> **About this exercise**
Although the entries contain pictures, only their text goes into the copy, set down exactly.

> **Extracted entries**
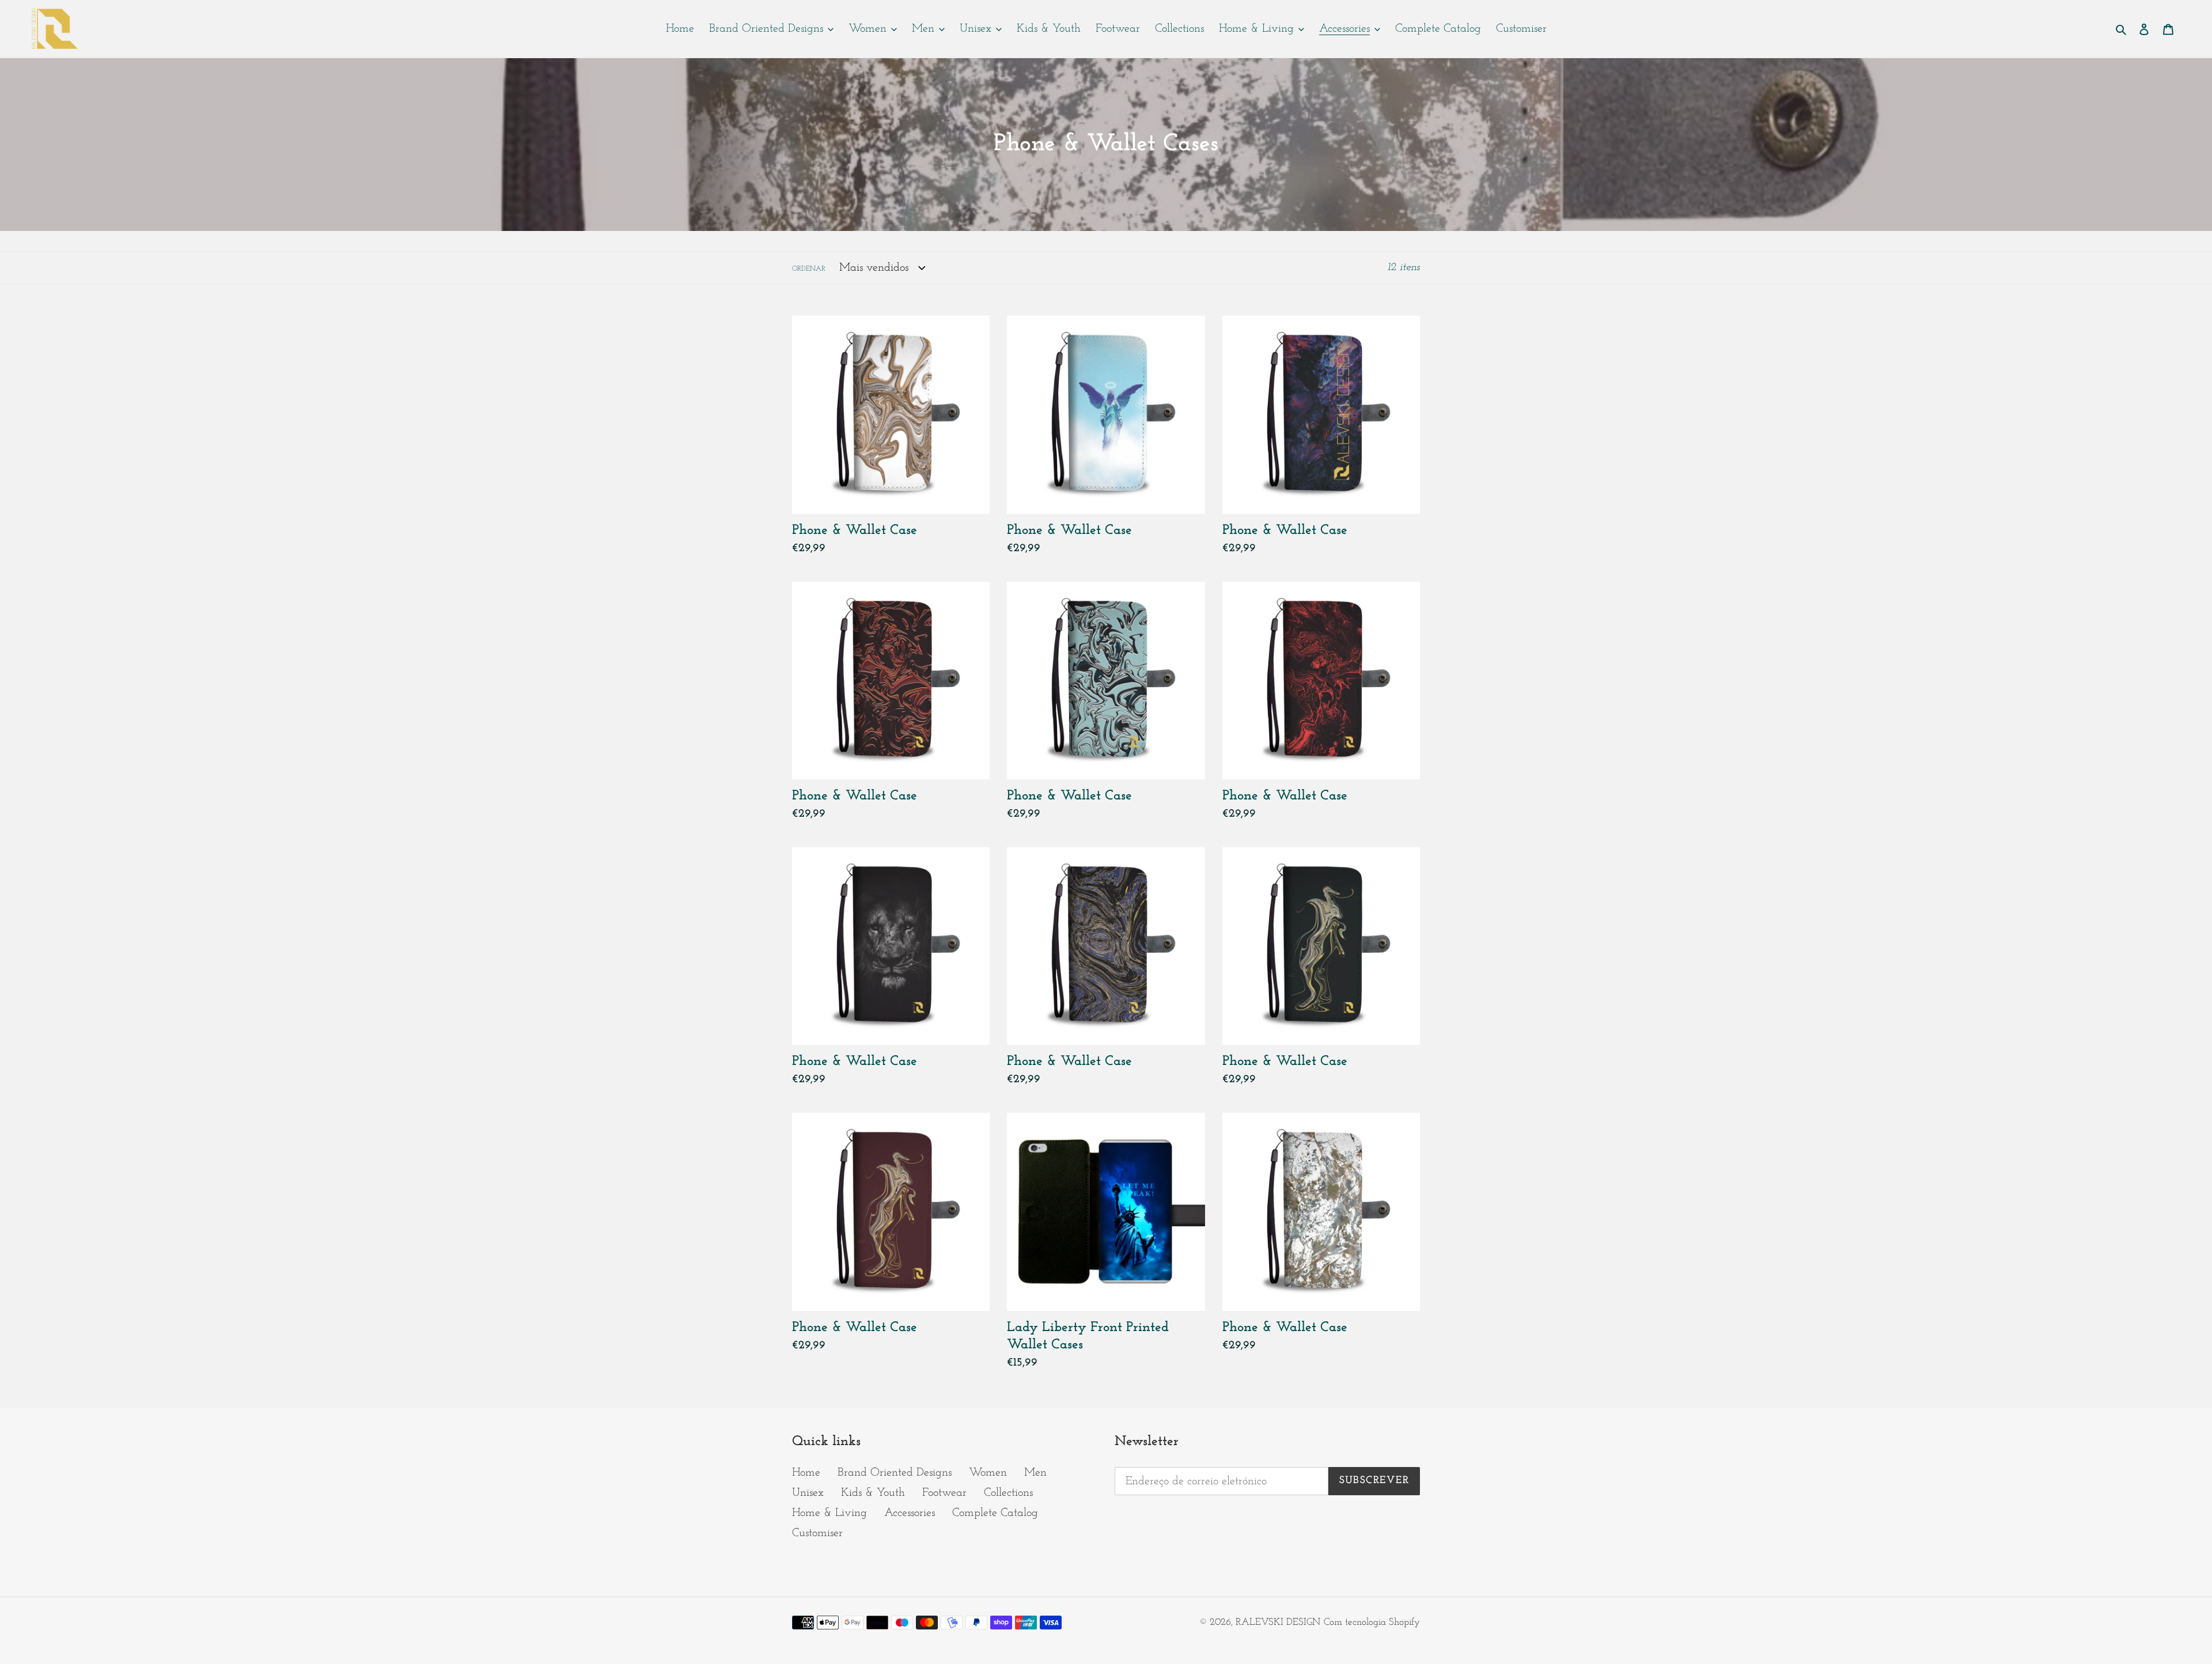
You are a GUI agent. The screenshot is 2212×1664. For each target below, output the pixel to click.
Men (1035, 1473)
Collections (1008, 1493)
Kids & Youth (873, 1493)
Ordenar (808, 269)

> **The answer**
You are a GUI agent. The screenshot is 2212×1664. For each target below, output the pixel to click.
Men (1035, 1473)
Collections (1008, 1493)
Kids & Youth (873, 1493)
Ordenar (808, 269)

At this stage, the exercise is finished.